_Exercise details:_ Reproduce all of the data with "silver medal" swapped for "gold medal" and nothing else changed, leaving out the pictures.

_Supplied entries:_
------------------------------------------------------------------------

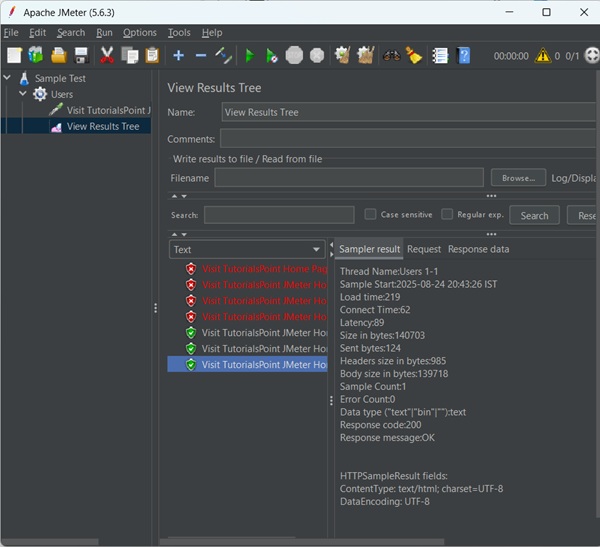The width and height of the screenshot is (600, 547).
Task: Collapse the Users thread group node
Action: [x=23, y=94]
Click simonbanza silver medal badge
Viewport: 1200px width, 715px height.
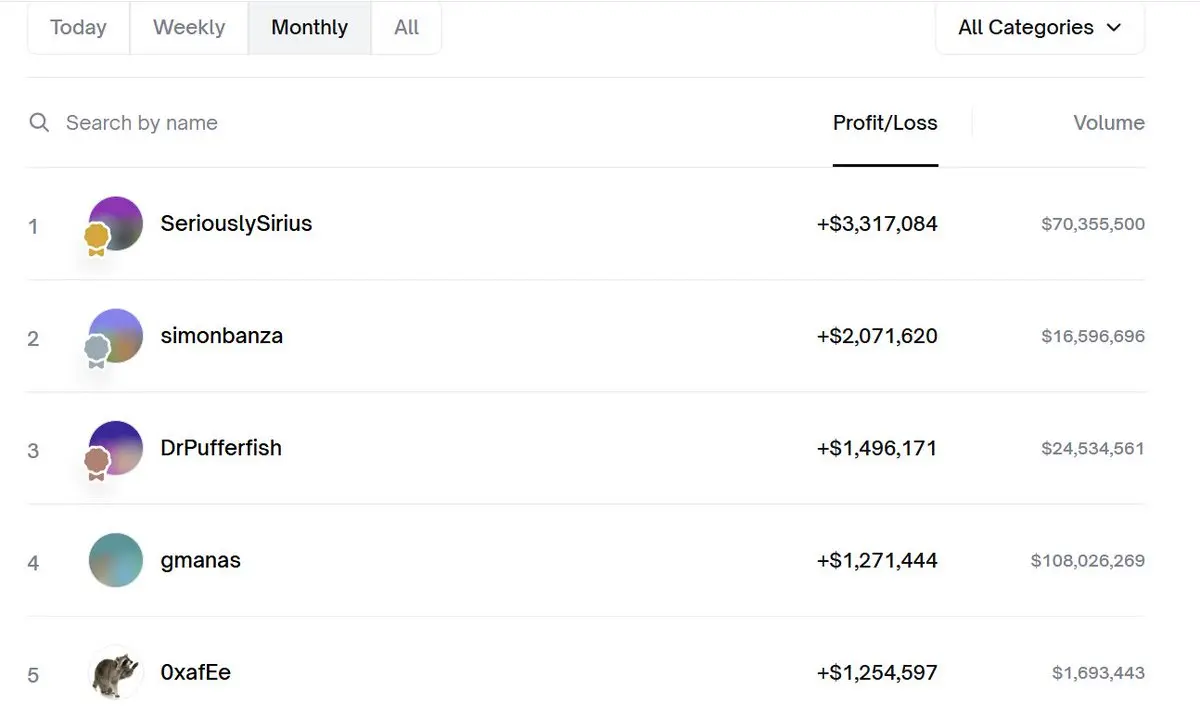click(x=96, y=350)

------------------------------------------------------------------------

_Output below:_
The width and height of the screenshot is (600, 547).
Task: Collapse the Users thread group node
Action: [x=23, y=94]
Click simonbanza gold medal badge
Viewport: 1200px width, 715px height.
click(x=96, y=350)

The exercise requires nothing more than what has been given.